Emerging research on responses to the pandemic provide every reason to suspect that distress should be patterned by partisanship. For example, Democrats demonstrated greater support for mask-wearing, lockdown measures, and vaccinations compared to Republicans [1418, 3436]. Simply, Democrats, on average, have displayed more concern for the virus, and this difference in concern may have translated into disparities in negative mental health consequences during the pandemic. The result may have been a partisan physical vs. mental health trade-off, with Democrats experiencing more disruption of routine and social isolation to reduce the risk of physical illness and Republicans risking physical health to maintain normalcy and sustain social connections.

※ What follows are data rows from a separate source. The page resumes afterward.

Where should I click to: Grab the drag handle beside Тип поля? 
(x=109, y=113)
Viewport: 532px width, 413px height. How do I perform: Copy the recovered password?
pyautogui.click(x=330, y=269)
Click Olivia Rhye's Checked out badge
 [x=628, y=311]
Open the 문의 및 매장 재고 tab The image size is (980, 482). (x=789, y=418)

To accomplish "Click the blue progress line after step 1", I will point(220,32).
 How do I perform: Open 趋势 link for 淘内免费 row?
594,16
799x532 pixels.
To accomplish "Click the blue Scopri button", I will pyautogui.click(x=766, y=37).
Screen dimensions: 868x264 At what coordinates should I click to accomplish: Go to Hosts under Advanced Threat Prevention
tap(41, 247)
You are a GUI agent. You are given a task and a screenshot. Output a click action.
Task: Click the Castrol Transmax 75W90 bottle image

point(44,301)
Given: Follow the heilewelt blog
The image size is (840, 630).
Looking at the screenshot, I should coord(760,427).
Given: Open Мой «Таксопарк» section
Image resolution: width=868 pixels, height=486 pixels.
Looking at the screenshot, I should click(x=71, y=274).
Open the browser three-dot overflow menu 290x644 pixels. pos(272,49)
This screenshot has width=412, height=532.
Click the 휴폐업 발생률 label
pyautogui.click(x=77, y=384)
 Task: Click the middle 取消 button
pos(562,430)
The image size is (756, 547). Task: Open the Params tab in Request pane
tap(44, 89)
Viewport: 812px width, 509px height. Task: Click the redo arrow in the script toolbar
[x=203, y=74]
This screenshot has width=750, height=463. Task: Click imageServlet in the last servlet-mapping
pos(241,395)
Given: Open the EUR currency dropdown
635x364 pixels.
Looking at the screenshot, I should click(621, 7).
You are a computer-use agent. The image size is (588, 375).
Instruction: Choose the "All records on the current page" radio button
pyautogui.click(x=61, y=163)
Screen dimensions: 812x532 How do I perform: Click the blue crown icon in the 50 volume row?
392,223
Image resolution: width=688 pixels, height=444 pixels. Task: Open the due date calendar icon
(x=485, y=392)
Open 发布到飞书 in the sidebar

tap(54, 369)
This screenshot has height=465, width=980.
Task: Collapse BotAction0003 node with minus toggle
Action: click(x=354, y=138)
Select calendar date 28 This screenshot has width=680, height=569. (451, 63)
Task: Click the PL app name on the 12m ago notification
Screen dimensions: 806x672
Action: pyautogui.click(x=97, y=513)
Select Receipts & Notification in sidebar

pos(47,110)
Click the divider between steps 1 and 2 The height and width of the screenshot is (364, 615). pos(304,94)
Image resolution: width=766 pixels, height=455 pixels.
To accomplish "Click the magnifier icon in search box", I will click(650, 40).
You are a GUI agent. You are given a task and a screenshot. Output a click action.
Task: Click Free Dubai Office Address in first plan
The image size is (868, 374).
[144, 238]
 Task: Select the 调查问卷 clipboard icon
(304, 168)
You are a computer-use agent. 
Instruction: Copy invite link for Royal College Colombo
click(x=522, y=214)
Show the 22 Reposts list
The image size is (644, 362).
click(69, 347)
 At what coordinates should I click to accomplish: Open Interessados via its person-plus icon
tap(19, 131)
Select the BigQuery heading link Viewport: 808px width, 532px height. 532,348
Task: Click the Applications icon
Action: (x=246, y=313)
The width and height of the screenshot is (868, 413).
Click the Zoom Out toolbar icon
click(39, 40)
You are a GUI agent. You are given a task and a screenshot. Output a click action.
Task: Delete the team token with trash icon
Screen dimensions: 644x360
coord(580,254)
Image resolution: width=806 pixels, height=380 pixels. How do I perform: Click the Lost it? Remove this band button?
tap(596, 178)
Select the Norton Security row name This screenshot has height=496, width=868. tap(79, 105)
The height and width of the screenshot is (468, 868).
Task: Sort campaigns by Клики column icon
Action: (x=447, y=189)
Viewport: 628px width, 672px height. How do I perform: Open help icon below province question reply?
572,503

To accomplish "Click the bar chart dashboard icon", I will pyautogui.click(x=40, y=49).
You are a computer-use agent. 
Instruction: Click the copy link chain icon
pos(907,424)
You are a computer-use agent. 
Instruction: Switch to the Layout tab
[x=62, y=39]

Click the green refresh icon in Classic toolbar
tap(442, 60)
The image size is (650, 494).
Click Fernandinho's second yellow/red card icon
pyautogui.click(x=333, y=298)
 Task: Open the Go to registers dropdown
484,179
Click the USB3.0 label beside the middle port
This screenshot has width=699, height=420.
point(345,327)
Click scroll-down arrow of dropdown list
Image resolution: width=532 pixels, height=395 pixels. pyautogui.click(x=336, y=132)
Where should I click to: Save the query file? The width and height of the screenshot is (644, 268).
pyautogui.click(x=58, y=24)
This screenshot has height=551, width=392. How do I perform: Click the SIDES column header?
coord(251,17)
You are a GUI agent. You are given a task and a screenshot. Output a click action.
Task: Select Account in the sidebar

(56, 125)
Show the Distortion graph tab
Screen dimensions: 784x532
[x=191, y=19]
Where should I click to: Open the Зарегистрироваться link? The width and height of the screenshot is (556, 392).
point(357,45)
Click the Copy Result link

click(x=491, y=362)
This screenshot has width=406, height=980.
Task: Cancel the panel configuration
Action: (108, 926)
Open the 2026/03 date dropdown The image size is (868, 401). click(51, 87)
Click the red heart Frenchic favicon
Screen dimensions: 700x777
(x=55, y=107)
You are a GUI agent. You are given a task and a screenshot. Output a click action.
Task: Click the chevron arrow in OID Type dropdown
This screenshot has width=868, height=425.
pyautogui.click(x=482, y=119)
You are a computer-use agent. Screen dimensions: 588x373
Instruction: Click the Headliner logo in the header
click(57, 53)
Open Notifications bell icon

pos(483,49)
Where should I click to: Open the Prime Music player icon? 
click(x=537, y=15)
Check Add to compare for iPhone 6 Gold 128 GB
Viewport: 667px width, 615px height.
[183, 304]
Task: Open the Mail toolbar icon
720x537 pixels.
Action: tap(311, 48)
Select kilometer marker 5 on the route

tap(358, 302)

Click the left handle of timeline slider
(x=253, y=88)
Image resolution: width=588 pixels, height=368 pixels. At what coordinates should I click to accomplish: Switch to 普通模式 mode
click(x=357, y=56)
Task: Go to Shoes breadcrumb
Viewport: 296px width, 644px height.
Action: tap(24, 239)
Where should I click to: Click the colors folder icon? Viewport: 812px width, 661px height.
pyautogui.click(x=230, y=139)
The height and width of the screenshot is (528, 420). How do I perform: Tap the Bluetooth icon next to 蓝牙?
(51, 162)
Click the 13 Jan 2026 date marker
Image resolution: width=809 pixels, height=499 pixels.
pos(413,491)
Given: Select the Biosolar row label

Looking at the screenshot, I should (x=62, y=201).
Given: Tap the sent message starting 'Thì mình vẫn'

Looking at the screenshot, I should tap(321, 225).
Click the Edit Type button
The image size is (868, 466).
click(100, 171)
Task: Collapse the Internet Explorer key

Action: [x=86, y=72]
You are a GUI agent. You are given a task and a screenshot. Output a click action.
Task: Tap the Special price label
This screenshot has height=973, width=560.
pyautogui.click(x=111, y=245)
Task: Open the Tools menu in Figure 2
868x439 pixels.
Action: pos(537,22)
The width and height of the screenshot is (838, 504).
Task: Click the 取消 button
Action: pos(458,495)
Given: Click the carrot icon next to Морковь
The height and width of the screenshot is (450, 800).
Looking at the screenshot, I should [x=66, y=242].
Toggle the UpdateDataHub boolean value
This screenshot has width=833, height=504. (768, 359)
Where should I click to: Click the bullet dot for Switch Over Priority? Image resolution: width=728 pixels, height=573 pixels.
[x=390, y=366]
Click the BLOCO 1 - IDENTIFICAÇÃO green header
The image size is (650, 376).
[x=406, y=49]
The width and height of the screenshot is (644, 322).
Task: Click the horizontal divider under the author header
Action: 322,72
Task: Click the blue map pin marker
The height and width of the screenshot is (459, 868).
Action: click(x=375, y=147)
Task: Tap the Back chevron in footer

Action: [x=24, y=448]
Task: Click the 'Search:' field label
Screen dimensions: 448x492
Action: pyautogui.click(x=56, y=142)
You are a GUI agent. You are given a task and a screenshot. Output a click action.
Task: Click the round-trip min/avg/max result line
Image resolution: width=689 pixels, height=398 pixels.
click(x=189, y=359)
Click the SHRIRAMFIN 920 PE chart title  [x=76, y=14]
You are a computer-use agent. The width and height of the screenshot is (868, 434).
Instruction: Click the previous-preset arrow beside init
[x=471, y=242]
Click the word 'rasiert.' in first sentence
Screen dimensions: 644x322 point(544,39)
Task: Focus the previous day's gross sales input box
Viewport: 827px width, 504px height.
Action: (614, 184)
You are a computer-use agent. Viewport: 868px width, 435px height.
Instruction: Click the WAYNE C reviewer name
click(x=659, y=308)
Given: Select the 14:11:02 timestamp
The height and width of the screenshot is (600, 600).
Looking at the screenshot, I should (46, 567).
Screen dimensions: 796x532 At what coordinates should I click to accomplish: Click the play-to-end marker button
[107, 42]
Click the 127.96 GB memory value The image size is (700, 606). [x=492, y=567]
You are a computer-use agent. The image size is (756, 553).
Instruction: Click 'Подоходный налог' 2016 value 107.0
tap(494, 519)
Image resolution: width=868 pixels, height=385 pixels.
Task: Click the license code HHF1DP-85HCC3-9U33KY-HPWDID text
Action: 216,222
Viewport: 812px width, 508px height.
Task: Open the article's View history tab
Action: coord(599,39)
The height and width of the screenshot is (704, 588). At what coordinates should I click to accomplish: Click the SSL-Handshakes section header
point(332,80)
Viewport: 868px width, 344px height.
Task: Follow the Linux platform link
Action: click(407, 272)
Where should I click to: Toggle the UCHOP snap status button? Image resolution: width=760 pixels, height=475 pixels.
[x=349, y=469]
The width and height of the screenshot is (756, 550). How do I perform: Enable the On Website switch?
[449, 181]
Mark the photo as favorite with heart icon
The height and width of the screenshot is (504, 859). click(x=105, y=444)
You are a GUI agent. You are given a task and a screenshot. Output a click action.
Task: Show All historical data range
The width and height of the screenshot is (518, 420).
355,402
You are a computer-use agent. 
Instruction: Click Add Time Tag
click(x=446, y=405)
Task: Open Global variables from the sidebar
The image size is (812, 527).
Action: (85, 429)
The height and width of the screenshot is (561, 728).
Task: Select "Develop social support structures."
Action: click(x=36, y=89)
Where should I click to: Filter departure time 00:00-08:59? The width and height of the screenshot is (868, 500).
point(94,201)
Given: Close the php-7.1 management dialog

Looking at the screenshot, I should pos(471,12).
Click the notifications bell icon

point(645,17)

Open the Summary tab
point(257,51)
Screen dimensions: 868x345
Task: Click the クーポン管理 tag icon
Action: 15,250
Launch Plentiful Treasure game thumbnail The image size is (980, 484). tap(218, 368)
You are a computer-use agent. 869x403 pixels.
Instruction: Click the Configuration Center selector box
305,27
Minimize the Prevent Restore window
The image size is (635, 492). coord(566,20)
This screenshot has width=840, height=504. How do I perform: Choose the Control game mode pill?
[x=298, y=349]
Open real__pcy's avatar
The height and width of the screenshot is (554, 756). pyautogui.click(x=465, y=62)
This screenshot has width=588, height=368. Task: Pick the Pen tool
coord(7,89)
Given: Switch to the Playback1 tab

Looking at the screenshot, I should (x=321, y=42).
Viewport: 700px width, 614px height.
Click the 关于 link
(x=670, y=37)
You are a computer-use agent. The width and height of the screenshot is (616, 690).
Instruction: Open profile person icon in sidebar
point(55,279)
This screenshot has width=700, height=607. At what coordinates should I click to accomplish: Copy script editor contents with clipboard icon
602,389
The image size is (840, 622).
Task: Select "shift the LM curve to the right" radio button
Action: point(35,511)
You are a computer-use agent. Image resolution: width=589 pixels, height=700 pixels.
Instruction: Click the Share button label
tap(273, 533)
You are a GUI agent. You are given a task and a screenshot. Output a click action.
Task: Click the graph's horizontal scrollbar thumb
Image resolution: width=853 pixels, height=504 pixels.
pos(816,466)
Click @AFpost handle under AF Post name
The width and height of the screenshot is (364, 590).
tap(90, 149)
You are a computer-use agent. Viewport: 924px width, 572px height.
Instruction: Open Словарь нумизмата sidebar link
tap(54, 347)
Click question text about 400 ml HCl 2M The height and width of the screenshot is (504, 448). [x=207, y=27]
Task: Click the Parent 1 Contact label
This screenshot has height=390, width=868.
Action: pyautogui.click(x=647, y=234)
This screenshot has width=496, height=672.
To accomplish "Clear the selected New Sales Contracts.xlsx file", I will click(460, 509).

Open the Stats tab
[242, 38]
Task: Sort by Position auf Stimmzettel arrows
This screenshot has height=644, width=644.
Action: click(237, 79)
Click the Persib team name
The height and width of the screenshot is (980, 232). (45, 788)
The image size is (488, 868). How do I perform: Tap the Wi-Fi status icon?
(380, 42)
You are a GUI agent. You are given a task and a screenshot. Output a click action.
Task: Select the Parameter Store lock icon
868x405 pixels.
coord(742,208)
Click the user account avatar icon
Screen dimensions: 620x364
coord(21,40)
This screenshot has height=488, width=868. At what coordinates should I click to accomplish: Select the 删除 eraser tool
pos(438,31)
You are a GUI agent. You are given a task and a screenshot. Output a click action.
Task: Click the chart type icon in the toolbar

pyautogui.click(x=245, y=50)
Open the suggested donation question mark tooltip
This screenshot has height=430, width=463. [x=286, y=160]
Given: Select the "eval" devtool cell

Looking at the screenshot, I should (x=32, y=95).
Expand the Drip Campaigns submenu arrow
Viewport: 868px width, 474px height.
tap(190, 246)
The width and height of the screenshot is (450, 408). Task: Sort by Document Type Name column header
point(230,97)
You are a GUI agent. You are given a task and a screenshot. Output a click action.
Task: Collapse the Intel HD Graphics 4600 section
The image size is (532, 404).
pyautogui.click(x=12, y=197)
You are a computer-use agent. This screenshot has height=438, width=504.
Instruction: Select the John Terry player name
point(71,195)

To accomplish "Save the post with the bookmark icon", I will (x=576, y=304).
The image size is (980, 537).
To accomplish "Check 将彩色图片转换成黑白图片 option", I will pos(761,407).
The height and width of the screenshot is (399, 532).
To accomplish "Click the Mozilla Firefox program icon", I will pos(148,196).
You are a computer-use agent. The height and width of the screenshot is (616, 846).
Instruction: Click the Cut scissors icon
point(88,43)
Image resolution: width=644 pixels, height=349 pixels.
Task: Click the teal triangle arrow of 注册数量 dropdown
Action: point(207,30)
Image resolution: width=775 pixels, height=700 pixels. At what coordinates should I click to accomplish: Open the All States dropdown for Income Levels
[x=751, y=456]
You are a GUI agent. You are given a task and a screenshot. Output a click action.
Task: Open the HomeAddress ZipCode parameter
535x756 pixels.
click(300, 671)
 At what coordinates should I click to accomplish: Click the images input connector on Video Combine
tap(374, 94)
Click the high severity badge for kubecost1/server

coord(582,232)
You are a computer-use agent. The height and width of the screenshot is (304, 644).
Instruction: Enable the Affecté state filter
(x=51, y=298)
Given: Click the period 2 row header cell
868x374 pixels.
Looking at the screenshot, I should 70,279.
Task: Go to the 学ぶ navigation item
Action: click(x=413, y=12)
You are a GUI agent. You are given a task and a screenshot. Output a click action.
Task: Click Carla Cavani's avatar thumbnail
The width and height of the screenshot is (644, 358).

Given the known political disparities in subjective wellbeing, along with the differential levels of concern regarding the pandemic, we predict Democrats experienced worse mental health (i.e., greater levels of distress) over the course of 2020.

This study tests this idea by employing three waves of the 2020 NORC COVID-19 Response Tracking Study (Wave 1 was collected in May, Wave 2 in late June through early July, and Wave 3 in late July through early August). We analyze responses to a range of mental health questions to determine whether Democrats experienced more distress than Republicans during the pandemic. We further examine several items from the 2018 NORC General Social Survey (GSS) wave that match outcomes in the NORC COVID-19 Response Tracking Study, allowing us to asses pre- and post-levels of distress between partisans. Finally, we decompose the patterns by race because race is highly correlated with partisanship, typical experiences with stressors, and mental health. It is possible that, for example, Black Americans—who are by far the most consistently Democrat—were already experiencing exceptionally high levels of stressors and were thus better prepared to cope with stressors because of more experience with them or simply already at a ceiling of distress with less room to move than whites.

Materials and methods

Data

The main data are from the 2020 NORC COVID Response Tracking Survey, fielded at the University of Chicago. The sample is 2,000 respondents, selected using AmeriSpeak-NORC‘s probability-based panel, and was collected online and over the phone in English and Spanish. Respondents were interviewed in three waves, between May and August of 2020 (Wave 1: 5/21–5/29; Wave 2: 6/22–7/6; Wave 3: 7/22–8/10. The survey asks a range of questions about Americans’ views on and experiences with the COVID-19 pandemic.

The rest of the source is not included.